L’instance olympique a déclaré qu’elle transmettrait toutes plaintes contre Jary, « qui ne relèvent pas de notre compétence » au Comité international olympique et à la FIFA.

Cette dernière ainsi que la CAF ont fait peu cas de cette suspension, la jugeant comme une ingérence extérieure (interdite par la FIFA) dans la gestion de la FTF.

Au mois de janvier, la Commission de gouvernance de la CAF a adjugé que Jary n’avait pas de problème d’éthique suffisamment sérieux qui l’empêche d’être candidat à une place au sein de son Comité exécutif.

Certains estiment que Jary aurait dû être exclu pour avoir enfreint les lois de la FIFA et de la FTF (ainsi que de la CAF) en matière de devoir de neutralité, lorsqu’il a paru soutenir la candidature à la présidence de la Tunisie du Premier ministre d’alors, Youssef Chahed, en l’accompagnant dans des voyages de campagne en 2019.

Photographié au moins une fois assis aux côtés de Chahed lors d’un meeting l’année dernière, Jary a été proposé par le parti politique de ce dernier pour devenir « chef du gouvernement ».

« Jary est un homme politique », affirme Mkacher. « Il m’a appelé pour me demander de soutenir Chahed. Pour lui, la Fédération est une question d’argent et de politique ».

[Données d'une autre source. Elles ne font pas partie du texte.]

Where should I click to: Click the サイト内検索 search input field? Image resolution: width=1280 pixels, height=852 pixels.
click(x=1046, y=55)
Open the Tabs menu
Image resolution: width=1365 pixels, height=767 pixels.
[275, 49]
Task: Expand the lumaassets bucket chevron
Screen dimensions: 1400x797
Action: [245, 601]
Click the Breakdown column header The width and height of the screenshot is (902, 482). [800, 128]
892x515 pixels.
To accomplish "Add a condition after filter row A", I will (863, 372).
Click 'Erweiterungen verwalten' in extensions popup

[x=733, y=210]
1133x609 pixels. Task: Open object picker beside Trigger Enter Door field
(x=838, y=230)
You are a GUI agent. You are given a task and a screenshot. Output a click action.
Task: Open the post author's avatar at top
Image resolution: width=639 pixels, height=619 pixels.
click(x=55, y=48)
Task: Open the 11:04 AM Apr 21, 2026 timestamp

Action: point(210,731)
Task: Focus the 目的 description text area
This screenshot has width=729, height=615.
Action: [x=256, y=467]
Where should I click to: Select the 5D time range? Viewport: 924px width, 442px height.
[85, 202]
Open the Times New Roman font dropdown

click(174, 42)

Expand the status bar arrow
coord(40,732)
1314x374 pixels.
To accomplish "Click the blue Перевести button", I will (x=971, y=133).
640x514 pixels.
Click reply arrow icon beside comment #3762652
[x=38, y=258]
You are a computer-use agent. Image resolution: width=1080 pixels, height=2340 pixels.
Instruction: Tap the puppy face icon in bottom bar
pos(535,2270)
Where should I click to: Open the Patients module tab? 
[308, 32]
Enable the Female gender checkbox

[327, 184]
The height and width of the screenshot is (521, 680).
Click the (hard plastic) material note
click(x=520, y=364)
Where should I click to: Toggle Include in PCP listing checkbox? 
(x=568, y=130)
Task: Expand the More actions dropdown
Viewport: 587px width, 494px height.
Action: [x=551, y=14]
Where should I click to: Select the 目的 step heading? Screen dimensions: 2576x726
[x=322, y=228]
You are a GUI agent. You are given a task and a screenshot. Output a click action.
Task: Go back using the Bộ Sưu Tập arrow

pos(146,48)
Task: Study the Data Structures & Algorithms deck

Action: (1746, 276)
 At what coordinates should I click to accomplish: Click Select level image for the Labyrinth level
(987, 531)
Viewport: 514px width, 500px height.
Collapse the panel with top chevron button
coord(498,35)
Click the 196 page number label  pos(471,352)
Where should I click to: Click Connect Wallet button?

La BBC a envoyé plus de 30 questions à Jary, couvrant un ensemble de sujets.

« Je nie catégoriquement et radicalement toutes les allégations et accusations objets de vos questions », a répondu dans un email l’homme âgé de 48 ans.

D’ici un mois, le Tribunal arbitral du sport statuera sur le litige qui oppose le club de la ville côtière et la puissante FTF, et pourrait inciter, par ses conclusions, un changement de direction dans la gestion du football tunisien.